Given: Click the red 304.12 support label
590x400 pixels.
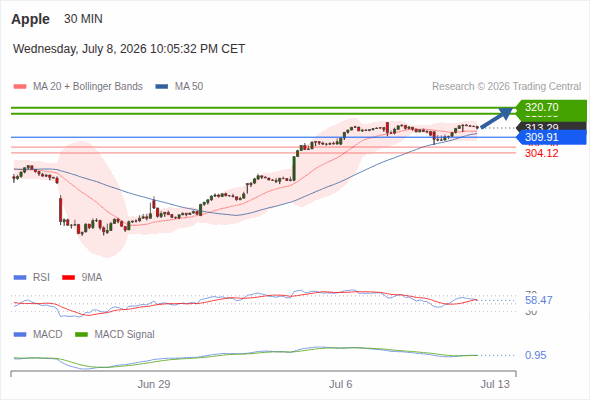Looking at the screenshot, I should coord(542,153).
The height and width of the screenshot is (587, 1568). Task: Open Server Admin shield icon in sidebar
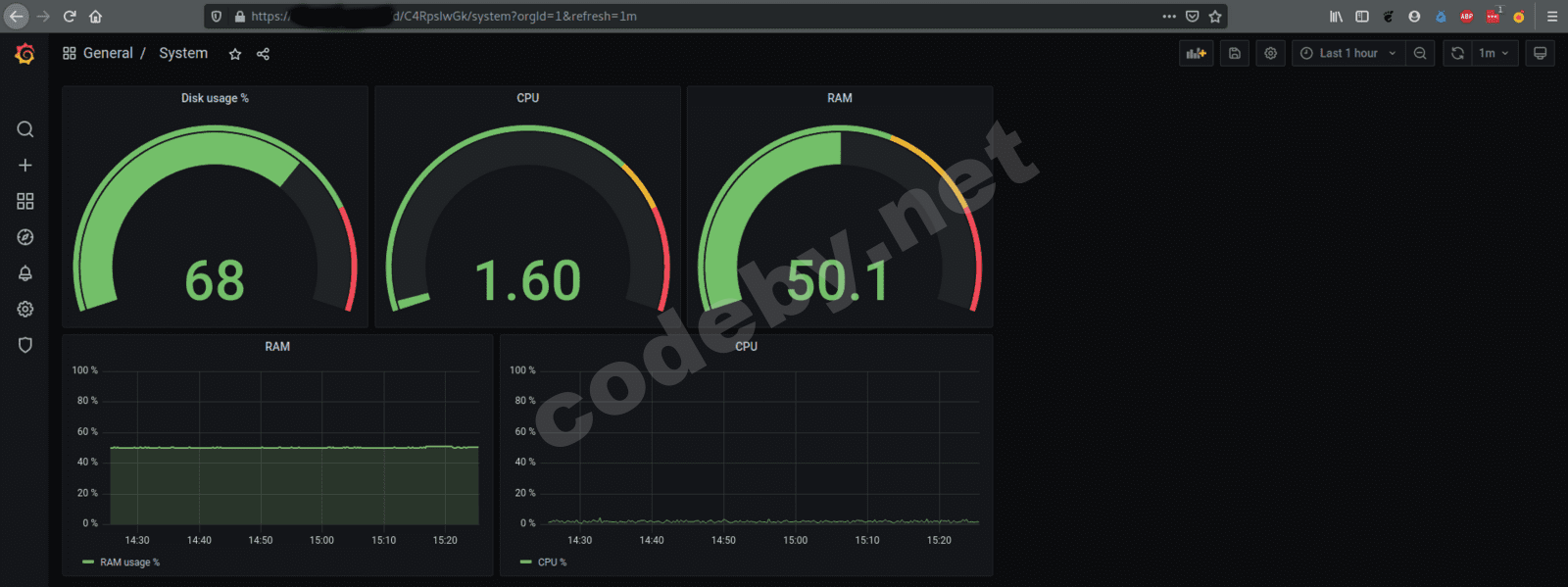(x=25, y=345)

### [TASK ITEM]
Only the lines from the one containing "590x400 pixels." through the end of the records are wanted, set down exactly and without their pictures.

### [EXPECTED ANSWER]
590x400 pixels.
Looking at the screenshot, I should coord(542,153).
The height and width of the screenshot is (587, 1568). Task: Open Server Admin shield icon in sidebar
(x=25, y=345)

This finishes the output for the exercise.